But when the retreating throngs drew near the shores of the Sound, and the East River, which had expanded into a true arm of the sea, and found that there had been a perceptible rise since they set out to capture the ark, they began to shake their heads and fear once more entered their hearts.

Thousands then and there resolved that they would not lose another instant in setting out for high land, up the Hudson, in Connecticut, among the hills of New Jersey. In fact, many had already fled thither, some escaping on aeros; and hosts would now have followed but for a marvelous change that came just before nightfall and prevented them.

For some days the heavens had alternately darkened and lightened, as gushes of mist came and went, but there had been no actual rain. Now, without warning, a steady downpour began. Even at the beginning it would have been called, in ordinary times, a veritable cloudburst; but it rapidly grew worse and worse, until there was no word in the vernacular or in the terminology of science to describe it.

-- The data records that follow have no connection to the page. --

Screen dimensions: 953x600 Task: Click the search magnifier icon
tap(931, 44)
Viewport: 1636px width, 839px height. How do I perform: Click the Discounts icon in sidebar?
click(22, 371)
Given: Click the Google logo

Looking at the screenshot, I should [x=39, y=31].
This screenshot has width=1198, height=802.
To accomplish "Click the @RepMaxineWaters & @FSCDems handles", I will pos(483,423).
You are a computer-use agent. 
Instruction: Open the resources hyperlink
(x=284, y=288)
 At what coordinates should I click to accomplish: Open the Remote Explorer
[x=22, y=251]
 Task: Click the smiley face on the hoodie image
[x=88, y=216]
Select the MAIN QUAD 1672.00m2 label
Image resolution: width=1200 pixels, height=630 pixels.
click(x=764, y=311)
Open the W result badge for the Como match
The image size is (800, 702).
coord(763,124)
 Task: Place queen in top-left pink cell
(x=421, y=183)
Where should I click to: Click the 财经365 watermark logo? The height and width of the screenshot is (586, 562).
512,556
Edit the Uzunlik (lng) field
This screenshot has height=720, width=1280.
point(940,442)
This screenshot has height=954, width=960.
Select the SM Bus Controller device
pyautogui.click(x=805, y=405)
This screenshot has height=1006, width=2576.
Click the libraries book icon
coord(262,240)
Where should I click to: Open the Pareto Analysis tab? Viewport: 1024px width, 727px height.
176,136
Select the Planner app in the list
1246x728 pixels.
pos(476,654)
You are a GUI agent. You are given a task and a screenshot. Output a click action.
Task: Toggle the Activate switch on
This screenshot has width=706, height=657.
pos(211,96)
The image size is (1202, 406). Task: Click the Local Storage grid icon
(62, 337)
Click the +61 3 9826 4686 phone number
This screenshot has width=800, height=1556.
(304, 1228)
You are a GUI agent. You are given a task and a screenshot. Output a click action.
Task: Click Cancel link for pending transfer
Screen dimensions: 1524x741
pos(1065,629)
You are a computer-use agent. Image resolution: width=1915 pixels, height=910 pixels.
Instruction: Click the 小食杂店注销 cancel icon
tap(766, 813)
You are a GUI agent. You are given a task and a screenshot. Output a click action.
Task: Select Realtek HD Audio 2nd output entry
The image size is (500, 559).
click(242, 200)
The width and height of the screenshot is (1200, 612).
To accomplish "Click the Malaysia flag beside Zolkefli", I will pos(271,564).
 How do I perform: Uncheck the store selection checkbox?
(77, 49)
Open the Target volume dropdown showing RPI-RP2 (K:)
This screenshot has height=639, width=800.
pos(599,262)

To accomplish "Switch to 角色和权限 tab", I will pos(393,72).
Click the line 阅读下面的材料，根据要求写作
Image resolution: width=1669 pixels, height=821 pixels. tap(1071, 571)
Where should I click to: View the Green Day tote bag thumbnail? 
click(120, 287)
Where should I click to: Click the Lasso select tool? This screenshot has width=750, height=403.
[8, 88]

It seemed, in truth, that "all the fountains of the great deep were broken up, and the windows of heaven were opened." The water thundered upon the roofs, and poured off them in torrents. In five minutes every sloping street had become an angry river, and every level place a swelling lake. People caught out of doors were almost beaten to the ground by the force of the water falling upon them as if they had been standing under a cataract.

In a short time every cellar and every basement was filled to overflowing, and in the avenues the flood, lapping every instant higher upon the doorsteps and the walls, rushed by with frightful roarings, bearing in its awful embrace pieces of furniture, clothing, bedding, washed out of ground-floor rooms—and, alas! human beings; some motionless, already mercifully deprived of life, but others struggling and shouting for aid which could not be given.

So terrible a spectacle no one had ever looked upon, no one had ever imagined. Those who beheld it were too stunned to cry out, too overwhelmed with terror and horror to utter a word. They stood, or fell into chairs or upon the floor, trembling in every limb, with staring eyes and drooping jaws, passively awaiting their fate.

As night came on there was no light. The awful darkness of the third sign once more settled upon the great city, but now it was not the terror of indefinite expectation that crushed down the souls of men and women—it was the weight of doom accomplished!

There was no longer any room for self-deception; every quaking heart felt now that the nebula had come. Cosmo Versál had been right!

After the water had attained a certain height in the streets and yards, depending upon the ratio between the amount descending from the sky and that which could find its way to the rivers, the flood for the time being rose no higher. The actual drowning of New York could not happen until the Hudson and the East River should become so swollen that the water would stand above the level of the highest buildings, and turn the whole region round about, as far as the Orange hills, the Ramapo Mountains, the Highlands, and the Housatonic hills, into an inland sea.

But before we tell that story we must return to see what was going on at Mineola. Cosmo Versál, on that awful night when New York first knew beyond the shadow of a doubt, or the gleam of a hope, that it was doomed, presided over a remarkable assembly in the grand saloon of his ark.